Reminded me of something a friend said: you can't really understand 70s culture by listening to an oldies channel. You have to hear Casey Kasem count 'em down, because he played a song that made the charts for a week or two then faded out for good. The bad stuff - and that’s saying something when the subject is the 70s.

Likewise for TV: oh, a golden age! All in the Family, Mary Tyler Moore! Right. Well, consider the following compilation of short-lived sitcoms themes. I swear: growing up, everything was like this.

That's Ted Knight up there. One of the last ones looks like something from a parallel universe, where Fred Sanford never existed, and some strange Not-Redd ran a hotel instead of a junkyard. Wikipedia explains:

The attempt to continue a popular series without its two main stars turned out to be a failure. The ratings were dismal and the show was cancelled after four episodes. When Redd Foxx returned to television as Fred Sanford in the 1980–1981 spinoff Sanford, the events of Sanford Arms were completely ignored.

In case you were wondering whether Sanford Arms was canon or not.

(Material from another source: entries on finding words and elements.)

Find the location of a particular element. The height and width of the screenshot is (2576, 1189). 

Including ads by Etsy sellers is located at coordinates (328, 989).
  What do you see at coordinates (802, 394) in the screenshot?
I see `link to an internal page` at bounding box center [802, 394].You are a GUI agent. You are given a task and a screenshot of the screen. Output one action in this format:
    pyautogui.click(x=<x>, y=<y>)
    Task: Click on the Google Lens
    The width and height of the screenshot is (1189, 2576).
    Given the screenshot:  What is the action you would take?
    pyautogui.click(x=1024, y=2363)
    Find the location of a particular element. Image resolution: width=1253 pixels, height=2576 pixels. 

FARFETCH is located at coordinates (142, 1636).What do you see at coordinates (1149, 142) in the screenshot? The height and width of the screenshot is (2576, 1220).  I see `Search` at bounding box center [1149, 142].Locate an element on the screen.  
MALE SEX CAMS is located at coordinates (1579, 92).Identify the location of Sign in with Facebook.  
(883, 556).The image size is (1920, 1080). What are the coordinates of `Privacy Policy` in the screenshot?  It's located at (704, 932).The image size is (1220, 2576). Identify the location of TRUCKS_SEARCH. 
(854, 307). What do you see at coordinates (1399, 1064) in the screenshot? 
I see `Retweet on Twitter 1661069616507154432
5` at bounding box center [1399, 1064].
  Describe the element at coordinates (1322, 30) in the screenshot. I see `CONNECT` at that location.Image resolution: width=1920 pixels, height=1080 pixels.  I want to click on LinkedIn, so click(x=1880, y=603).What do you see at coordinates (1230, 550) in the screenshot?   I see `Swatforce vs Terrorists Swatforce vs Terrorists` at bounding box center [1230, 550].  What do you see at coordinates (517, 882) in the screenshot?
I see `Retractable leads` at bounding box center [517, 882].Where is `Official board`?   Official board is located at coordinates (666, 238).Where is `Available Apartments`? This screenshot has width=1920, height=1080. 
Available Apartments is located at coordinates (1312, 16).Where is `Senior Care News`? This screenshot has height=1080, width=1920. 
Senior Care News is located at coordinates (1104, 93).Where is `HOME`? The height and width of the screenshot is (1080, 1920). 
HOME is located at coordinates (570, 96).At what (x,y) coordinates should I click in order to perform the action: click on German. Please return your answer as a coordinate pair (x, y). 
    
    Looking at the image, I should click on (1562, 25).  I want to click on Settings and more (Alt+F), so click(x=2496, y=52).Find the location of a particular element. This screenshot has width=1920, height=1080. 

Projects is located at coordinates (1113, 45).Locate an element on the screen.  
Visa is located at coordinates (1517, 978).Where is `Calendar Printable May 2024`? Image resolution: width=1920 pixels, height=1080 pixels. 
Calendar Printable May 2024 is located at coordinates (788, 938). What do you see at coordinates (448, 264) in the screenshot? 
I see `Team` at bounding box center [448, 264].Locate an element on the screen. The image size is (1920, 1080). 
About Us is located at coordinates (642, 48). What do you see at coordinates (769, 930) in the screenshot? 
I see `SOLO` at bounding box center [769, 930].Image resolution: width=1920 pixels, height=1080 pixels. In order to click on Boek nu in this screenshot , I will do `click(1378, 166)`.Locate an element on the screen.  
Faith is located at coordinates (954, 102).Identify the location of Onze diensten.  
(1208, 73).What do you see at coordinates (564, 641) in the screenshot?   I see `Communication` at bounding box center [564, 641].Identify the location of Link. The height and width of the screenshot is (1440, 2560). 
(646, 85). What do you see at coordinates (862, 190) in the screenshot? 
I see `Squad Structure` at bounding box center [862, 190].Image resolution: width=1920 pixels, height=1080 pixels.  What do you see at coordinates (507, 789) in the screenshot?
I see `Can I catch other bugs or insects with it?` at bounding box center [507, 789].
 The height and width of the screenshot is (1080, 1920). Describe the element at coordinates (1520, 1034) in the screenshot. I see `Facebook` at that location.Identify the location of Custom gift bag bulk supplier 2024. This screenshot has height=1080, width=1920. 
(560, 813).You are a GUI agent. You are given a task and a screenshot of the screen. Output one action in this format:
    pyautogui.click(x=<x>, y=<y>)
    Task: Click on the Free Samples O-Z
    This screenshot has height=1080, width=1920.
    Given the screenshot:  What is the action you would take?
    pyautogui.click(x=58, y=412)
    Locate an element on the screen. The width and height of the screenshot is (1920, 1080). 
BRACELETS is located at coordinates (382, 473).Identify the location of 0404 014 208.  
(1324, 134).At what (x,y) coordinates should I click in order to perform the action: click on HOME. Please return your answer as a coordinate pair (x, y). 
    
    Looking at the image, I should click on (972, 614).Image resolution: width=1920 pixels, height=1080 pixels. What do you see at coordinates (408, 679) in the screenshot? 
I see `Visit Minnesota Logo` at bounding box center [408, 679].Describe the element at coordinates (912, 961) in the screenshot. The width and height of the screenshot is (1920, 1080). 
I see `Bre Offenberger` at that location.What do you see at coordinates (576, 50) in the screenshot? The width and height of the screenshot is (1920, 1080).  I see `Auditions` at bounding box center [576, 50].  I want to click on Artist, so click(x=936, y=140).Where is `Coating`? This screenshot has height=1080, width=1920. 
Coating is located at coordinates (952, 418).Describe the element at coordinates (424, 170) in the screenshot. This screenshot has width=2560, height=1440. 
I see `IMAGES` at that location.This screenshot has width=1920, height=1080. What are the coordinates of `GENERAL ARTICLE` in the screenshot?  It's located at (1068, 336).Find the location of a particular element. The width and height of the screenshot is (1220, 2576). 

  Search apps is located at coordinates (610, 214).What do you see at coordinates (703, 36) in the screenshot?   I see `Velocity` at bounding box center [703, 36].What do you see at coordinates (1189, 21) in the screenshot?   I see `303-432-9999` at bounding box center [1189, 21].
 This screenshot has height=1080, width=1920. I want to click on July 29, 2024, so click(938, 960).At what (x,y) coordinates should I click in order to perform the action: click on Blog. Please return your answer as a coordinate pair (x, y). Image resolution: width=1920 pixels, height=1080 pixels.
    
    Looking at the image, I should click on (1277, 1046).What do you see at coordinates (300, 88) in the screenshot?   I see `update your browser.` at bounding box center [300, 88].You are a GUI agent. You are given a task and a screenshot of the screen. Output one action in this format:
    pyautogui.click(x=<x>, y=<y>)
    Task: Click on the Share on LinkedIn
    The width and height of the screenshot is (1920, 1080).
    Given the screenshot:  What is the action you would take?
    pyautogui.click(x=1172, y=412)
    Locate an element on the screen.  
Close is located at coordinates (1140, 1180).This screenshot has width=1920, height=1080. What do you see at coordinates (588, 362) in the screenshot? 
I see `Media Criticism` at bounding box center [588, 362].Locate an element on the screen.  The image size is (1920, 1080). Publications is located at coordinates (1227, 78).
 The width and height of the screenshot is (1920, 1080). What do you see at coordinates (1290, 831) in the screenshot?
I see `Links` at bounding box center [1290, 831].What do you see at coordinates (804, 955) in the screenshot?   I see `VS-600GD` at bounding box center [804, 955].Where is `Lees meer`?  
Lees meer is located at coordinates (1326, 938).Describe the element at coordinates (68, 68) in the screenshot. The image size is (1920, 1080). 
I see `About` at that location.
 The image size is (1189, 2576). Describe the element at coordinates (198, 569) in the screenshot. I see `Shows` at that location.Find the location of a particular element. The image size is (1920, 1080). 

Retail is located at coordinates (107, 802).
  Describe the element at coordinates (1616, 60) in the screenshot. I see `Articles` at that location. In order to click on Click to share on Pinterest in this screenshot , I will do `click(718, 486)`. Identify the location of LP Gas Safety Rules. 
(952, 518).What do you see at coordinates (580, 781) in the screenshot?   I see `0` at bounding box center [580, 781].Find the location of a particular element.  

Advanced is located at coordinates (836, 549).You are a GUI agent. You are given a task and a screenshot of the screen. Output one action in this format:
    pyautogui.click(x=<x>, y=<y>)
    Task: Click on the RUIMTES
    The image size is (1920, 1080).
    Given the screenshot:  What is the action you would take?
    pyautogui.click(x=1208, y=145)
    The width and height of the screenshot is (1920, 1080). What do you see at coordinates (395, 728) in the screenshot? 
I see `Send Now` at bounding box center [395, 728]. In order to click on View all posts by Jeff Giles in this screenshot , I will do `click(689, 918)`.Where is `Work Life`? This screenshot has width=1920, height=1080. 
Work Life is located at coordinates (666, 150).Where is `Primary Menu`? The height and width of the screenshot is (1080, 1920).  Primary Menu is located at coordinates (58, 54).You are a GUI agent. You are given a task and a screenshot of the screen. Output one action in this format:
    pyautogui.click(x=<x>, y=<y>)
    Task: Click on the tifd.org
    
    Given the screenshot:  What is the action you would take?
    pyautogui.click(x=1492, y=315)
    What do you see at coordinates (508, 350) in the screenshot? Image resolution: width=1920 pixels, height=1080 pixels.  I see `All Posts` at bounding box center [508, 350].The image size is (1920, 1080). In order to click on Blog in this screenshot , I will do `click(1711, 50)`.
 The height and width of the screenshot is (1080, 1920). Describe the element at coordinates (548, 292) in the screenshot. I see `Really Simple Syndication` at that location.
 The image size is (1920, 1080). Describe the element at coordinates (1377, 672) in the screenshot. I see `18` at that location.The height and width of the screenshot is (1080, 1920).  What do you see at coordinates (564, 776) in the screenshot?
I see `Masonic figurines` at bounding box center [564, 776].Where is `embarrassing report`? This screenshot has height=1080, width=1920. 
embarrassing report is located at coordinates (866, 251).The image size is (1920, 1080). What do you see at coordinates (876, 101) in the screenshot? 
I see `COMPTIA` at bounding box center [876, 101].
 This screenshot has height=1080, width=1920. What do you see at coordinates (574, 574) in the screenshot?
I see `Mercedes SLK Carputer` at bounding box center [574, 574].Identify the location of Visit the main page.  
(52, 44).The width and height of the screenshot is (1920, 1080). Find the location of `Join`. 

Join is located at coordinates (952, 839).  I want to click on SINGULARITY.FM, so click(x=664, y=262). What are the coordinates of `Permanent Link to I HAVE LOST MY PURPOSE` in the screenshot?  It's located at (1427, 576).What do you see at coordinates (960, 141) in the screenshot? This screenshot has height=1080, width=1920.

PAGING DR. JONES Poor Etruscans. The Romans get all the press. Perhaps this will help to rekindle interest

The skeletonized body of an Etruscan prince, possibly a relative to Tarquinius Priscus, the legendary fifth king of Rome from 616 to 579 B.C., has been brought to light in an extraordinary finding that promises to reveal new insights on one of the ancient world’s most fascinating cultures.

“Fascinating” because we know so little. More here at

That's it for today. First Monday of fall looks rather nice so far. As much of this as possible, please; we deserve it.